Reproduce every record below word for word and include no pictures.

[Records contained in a dataset]
------------------------------------------------

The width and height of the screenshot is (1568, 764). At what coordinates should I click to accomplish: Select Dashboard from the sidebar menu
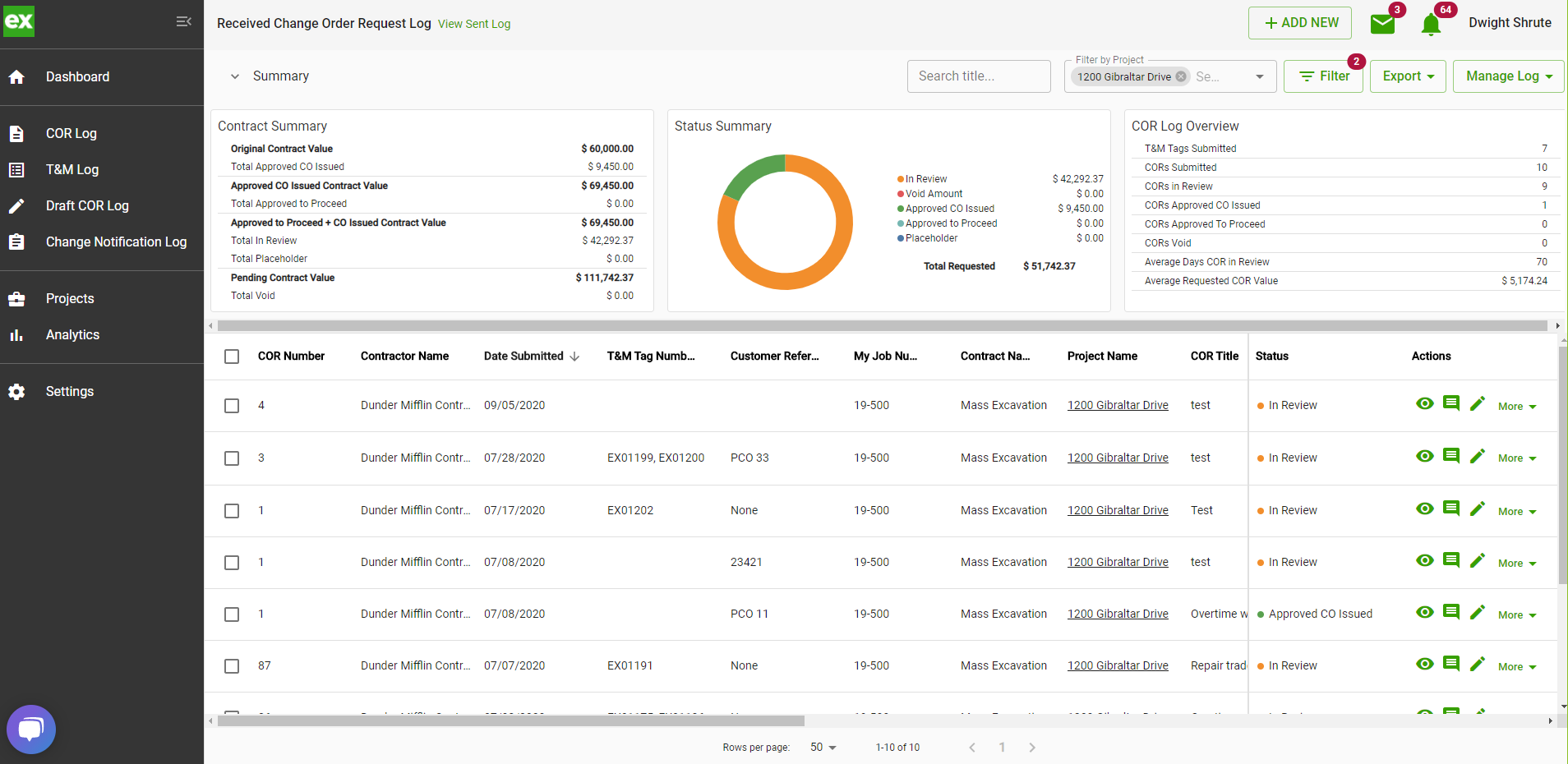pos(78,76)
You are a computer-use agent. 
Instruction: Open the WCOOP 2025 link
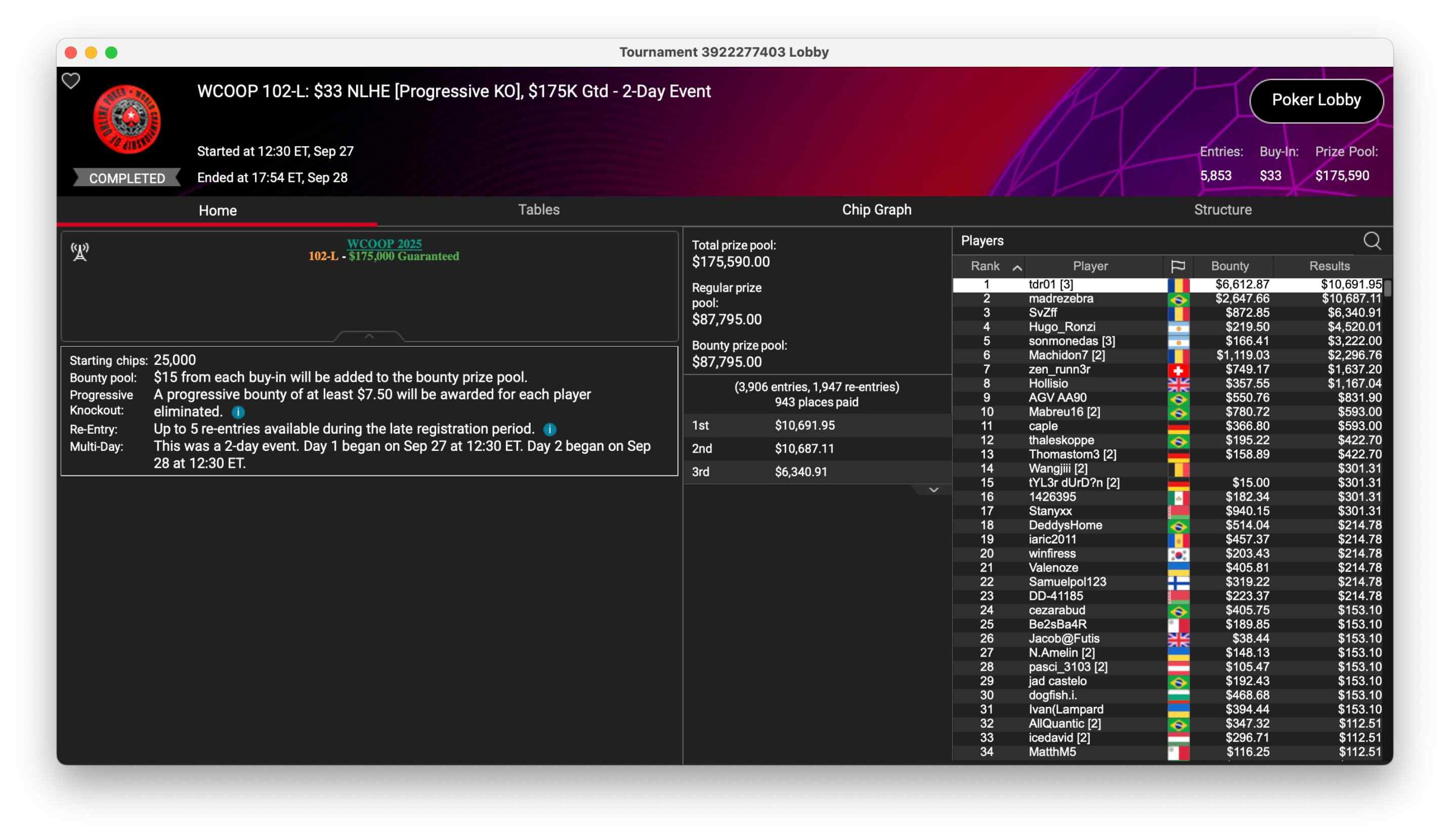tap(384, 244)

------------------------------------------------

**Response to the task:**
The width and height of the screenshot is (1568, 764). At what coordinates should I click to accomplish: Select Dashboard from the sidebar menu
pos(78,76)
You are a computer-use agent. 
Instruction: Open the WCOOP 2025 link
tap(384, 244)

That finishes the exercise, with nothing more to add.